YOUR ASSIGNMENT
From the records below, transcribe exactly the lines that begin at the line with "You are a GUI" and end at the line with "Image resolution: width=868", both included.

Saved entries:
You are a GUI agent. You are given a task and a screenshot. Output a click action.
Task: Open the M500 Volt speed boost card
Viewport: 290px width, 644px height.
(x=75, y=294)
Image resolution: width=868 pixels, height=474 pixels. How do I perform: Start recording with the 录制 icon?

* * *

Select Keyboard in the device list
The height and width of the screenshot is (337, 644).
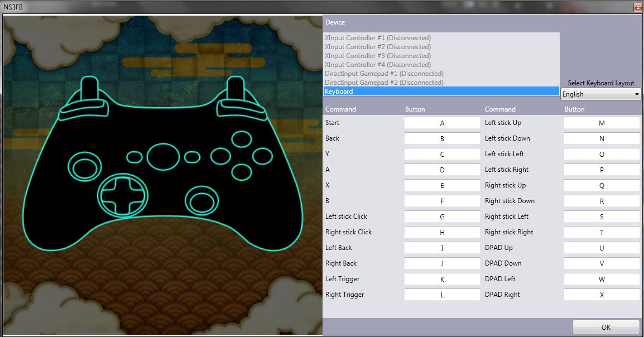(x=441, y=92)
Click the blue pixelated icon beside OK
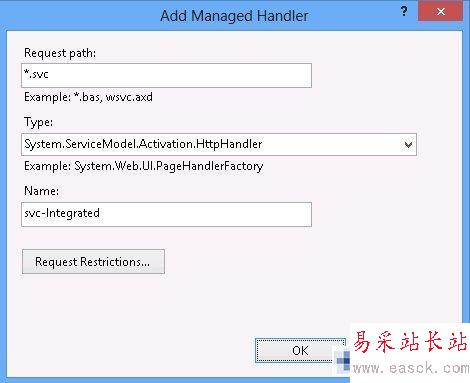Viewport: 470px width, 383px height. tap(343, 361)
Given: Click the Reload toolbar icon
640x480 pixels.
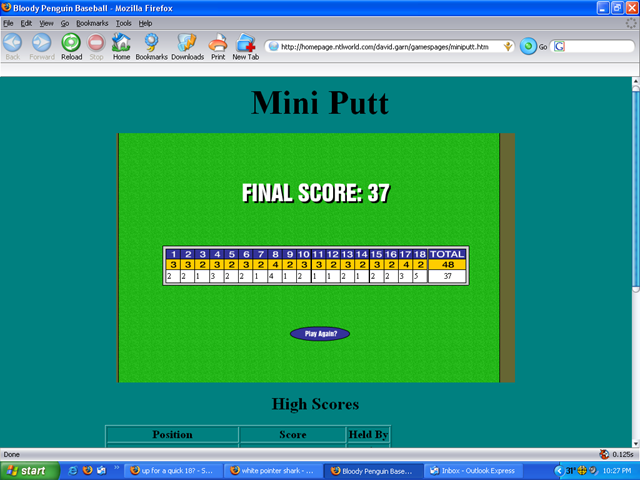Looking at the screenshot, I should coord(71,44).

SOLVED PROBLEM
You are a GUI agent. You are given a task and a screenshot. Output a click action.
Task: Open the M500 Volt speed boost card
Viewport: 290px width, 644px height.
(x=75, y=294)
Image resolution: width=868 pixels, height=474 pixels. How do I perform: Start recording with the 录制 icon?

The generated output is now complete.